The tweet may have been sent by the European Space Agency’s humans on Earth, but it is confirmation that their comet lander Philae has woken up and is back in contact.
Philae is part of the Rosetta mission that was launched in 2004. After a ten-year journey, in August 2014, Rosetta the satellite settled into orbit around the comet 67P Churyumov-Gerasimenko.
In November, the lander Philae was launched and landed on the comet’s surface. It worked for 60 hours gathering scientific data and beaming it back to Earth via Rosetta. But then its batteries ran out.
There was hope that as the comet approached the sun, Philae would receive enough sunlight to charge up its solar-powered batteries and wake up. After waiting for many months, scientists must be happy that their theoretical prediction has come true.
We still don’t know the exact location of the lander on the comet. But, on June 11, the space agency reported that it might have a location based on images and other data gathered by Rosetta.
In their announcement, the space agency notes that Philae might have woken up earlier, but it did not have enough energy to make contact with Earth.

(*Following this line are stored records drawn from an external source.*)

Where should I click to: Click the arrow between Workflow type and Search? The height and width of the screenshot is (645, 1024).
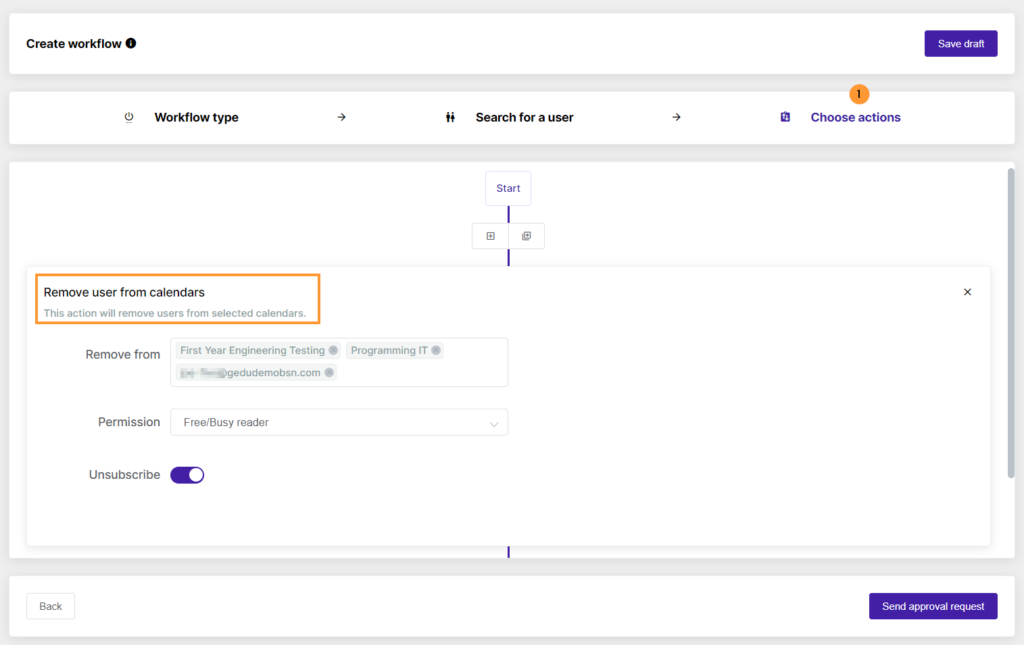[x=341, y=117]
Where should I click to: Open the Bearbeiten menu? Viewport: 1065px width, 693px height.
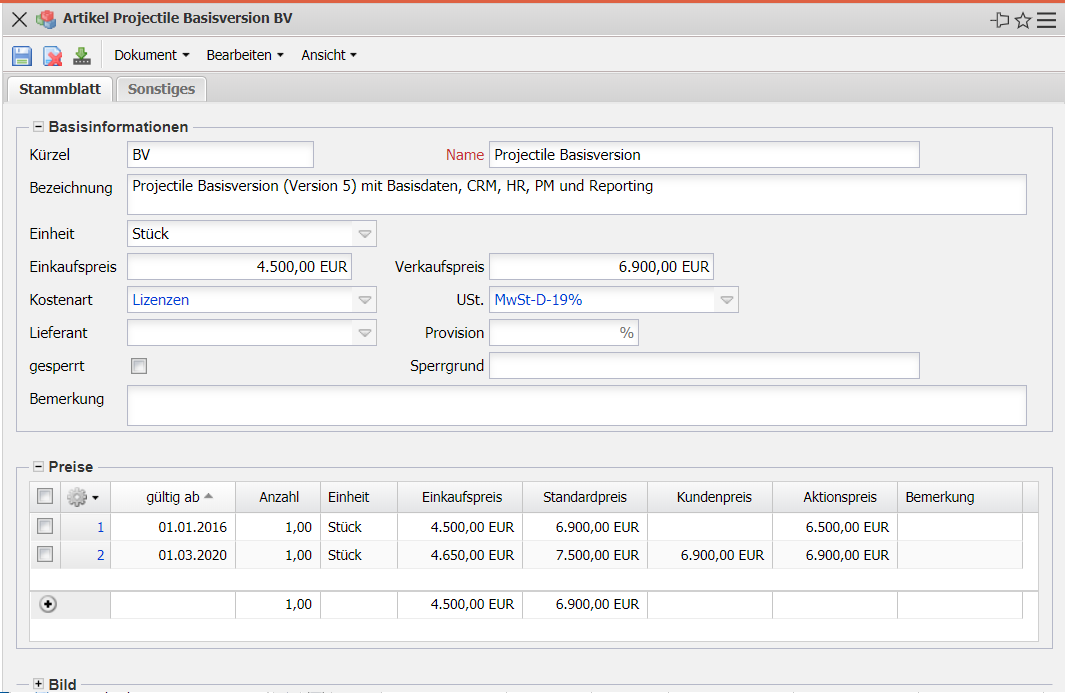[x=245, y=56]
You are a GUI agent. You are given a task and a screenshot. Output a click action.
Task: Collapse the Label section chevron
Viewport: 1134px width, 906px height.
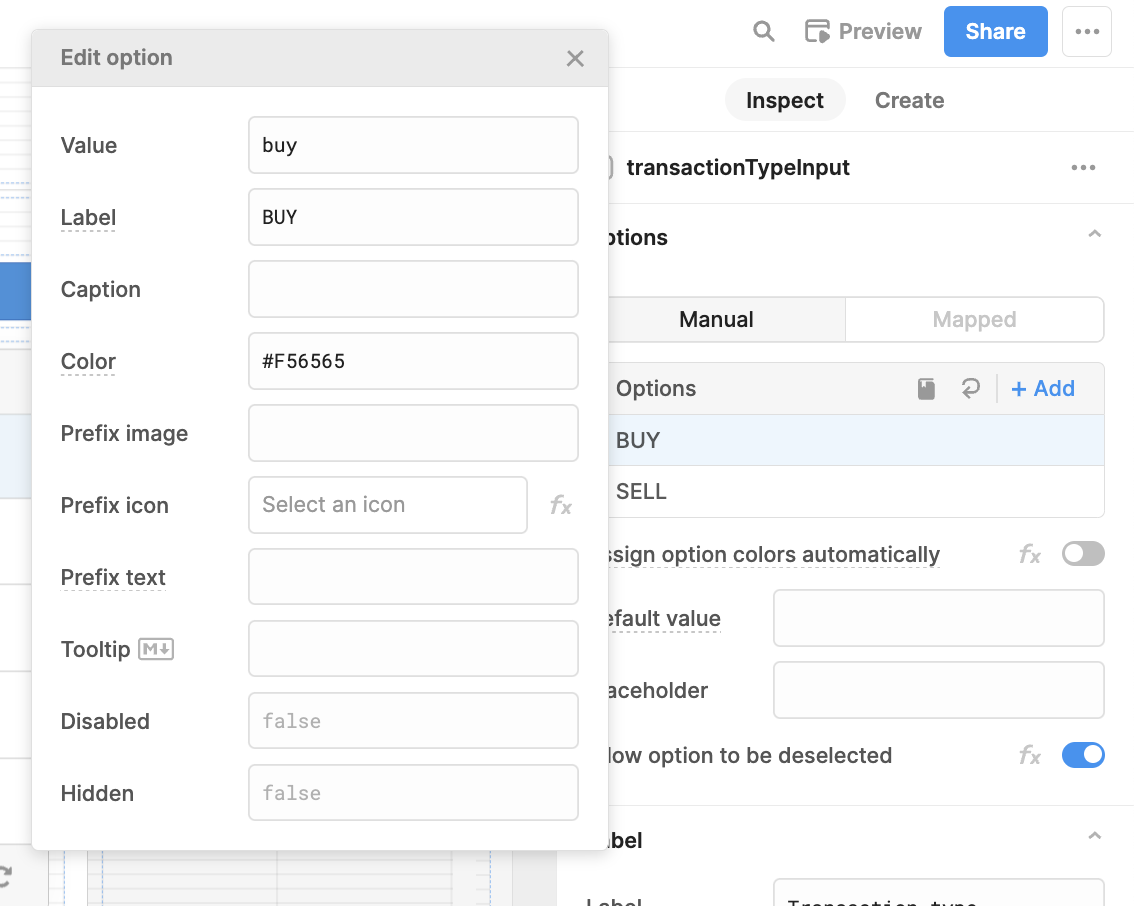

On June 14—its first contact after seven months—Philae sent 300 packets of data back to earth. Eight thousand data packets still remain in its memory. Once they are received and analyzed, scientists will know more about Philae’s hibernation.
Despite the good news, Philae’s time on comet 67P Churyumov-Gerasimenko is limited. As the comet approaches the sun, it will start to heat up, releasing the dust and gases which form a comet’s characteristic tail. Philae will be lost sooner or later, thrown off with the debris or destroyed in the violence.
But scientists won’t be too sad about Philae’s brief existence. It managed to complete a majority of its tasks in the first 60 hours after landing, and any more data that it gathers will be looked upon as a bonus. The knowledge gained by the Rosetta mission is the most we have ever known about these enigmatic celestial objects, observed by humans for centuries but poorly understood until now.